- **What you should do**
Using the SPEED Act article below, explain why pipelines, power plants, and transmission lines come under NEPA review. Answer in one to three sentences.

Need for SPEED?
How the SPEED Act aims to overhaul environmental reviews—and why it’s sparking a partisan firestorm.
The Nutshell
The SPEED Act (Standardizing Permitting and Expediting Economic Development Act) is a nominally bipartisan legislation act that would fundamentally reform the National Environmental Policy Act (NEPA). The National Environmental Policy Act (NEPA) is a 1970 law that requires federal agencies to evaluate and disclose the environmental, social, and economic effects of major federal actions before making decisions, usually through environmental assessments or environmental impact statements and with opportunities for public comment. For energy infrastructure such as pipelines, power plants, and transmission lines that need federal permits, federal funding, or cross federal lands, NEPA functions as a central review step that can shape project design, add mitigation, or in rare cases delay or block projects if significant unaddressed impacts are identified. The SPEED Act seeks to limit the scope of environmental reviews, shorten lawsuit deadlines from six years to 150 days, and restrict how courts can challenge federal permitting decisions. While supporters claim it will accelerate critical energy infrastructure development, opponents argue it guts environmental protections and silences community voices. The bill passed the House Natural Resources Committee 25-18 in November 2025 but faces uncertain prospects in the Senate, where it would need 60 votes to overcome a filibuster.
Overview:
The SPEED Act, introduced by House Natural Resources Committee Chairman Bruce Westerman (R-AR) and Representative Jared Golden (D-ME), proposes the most significant changes to NEPA since the law was enacted in 1970. The legislation focuses exclusively on reforming NEPA procedures and judicial review processes rather than addressing other permitting bottlenecks.

- **Source excerpt**
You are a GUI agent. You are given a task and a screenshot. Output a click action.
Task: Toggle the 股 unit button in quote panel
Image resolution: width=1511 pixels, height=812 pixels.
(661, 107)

- **Finished exercise**
These projects need federal permits or federal funding, or they cross federal lands. That ties them to federal actions, and NEPA requires federal agencies to evaluate and disclose the environmental, social, and economic effects of major federal actions before making decisions.